Mein Pferd war überfordert und wehrte sich heftig. Am Schluss riss es sich bei jedem los, sobald man auf dem Platz war und durchbrach auch mit Panik die Umrandung. Ich bekam Angst vor den heftigen Reaktionen meines Pferdes. Es ging so weit, dass ich nur noch mit mulmigem Gefühl zum Stall gefahren bin und immer wieder Ausreden gesucht habe, umzudrehen und nicht an den Stall zu fahren. Nach einem Jahr hatte ich die Angst immer noch nicht im Griff – im Gegenteil, ich dachte ernsthaft daran, mein Pferd zu verkaufen. Es war für mich eine furchtbare und sehr unglückliche Zeit mit meinem Pferd und mein Traum schien zu zerbrechen… 

Nur ungerne geben wir zu, wenn wir Angst beim Reiten haben oder uns unsicher fühlen.
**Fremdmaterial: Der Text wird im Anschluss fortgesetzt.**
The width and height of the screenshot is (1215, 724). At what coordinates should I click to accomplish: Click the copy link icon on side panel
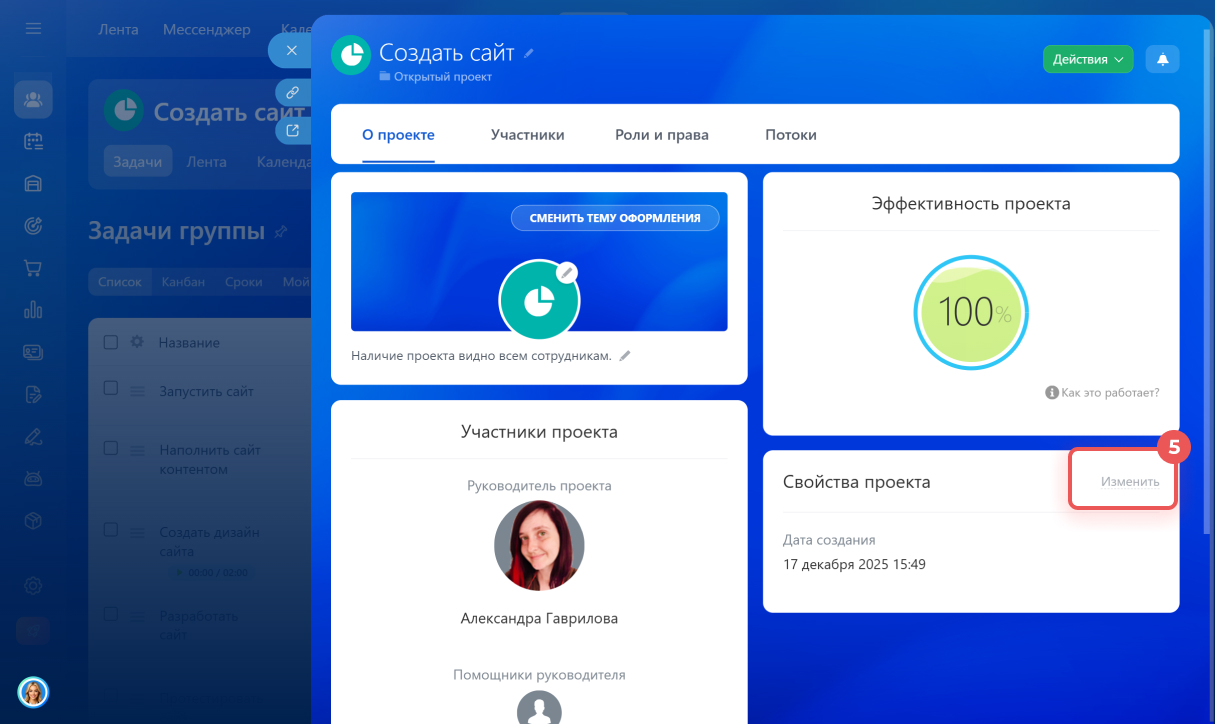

Warum ist das so und warum wird aus Deiner Sicht immer noch zu wenig über dieses Thema gesprochen?

Für mich gibt es zwei Hauptgründe:

1) Die Reiterwelt als solches befindet sich meiner Meinung nach in vielen Bereichen noch im tiefen Mittelalter. Was meine ich damit? Aussagen wie: steig nach dem Sturz sofort wieder auf!! Achtung: Dein Pferd verarscht Dich!!! gehören nicht mehr in unsere heutige Zeit. Reiter die sich ein freundschaftliches Miteinander mit ihrem Pferd wünschen, haben noch keinen Platz gefunden mit ihrer neuen Herangehensweise zum Partner Pferd, ohne ausgelacht, kritisiert oder sogar verhöhnt zu werden.

2) Wir wissen im Allgemeinen sehr wenig oder gar nichts über die Funktionsweise unserer eigenen Psyche. In der Schule lernen wir etwas über den Körperbau der Honigbiene, aber wie unsere eigene Psyche funktioniert, ist den Meisten von uns schleierhaft. Wir haben das Gefühl, nichts gegen unsere Emotionen tun zu können, fühlen uns ausgeliefert. Schämen uns sogar für unser Versagen, unser Scheitern, unsere Angstgefühle.

Was können denn die Ursachen für Angst beim Umgang mit dem Pferd sein und könnte dies auch auf andere Probleme im Leben hindeuten?

Generell können die Ursachen so vielfältig sein wie es Blumen auf der Wiese gibt. Deshalb sind wir auch verloren im Dschungel unserer eigenen Gedanken, Erfahrungen und Emotionen. Wir können alleine die tatsächlichen Auslöser, die im Unterbewußtsein verborgen sind, nicht herausfinden. Manche verbringen Jahre mit den Nachdenken (im Verstand) – aber da ist die Lösung eben nicht zu finden.

Aber um Dir konkreter zu antworten: meistens sind die Ursachen in der Kindheit zu finden. Gefühle der Überforderung, der Hilflosigkeit usw. wurden dort erlebt und sind noch abgespeichert. Durch ein Erleben einer Situation mit dem eigenen Pferd, in der wir uns z.B. hilflos fühlen, wird diese alte gespeicherte Erfahrung ausgelöst. Jetzt bin ich dann in der Hilflosigkeit des kleinen Kindes gefangen und kann erst recht nicht mein Pferd händeln.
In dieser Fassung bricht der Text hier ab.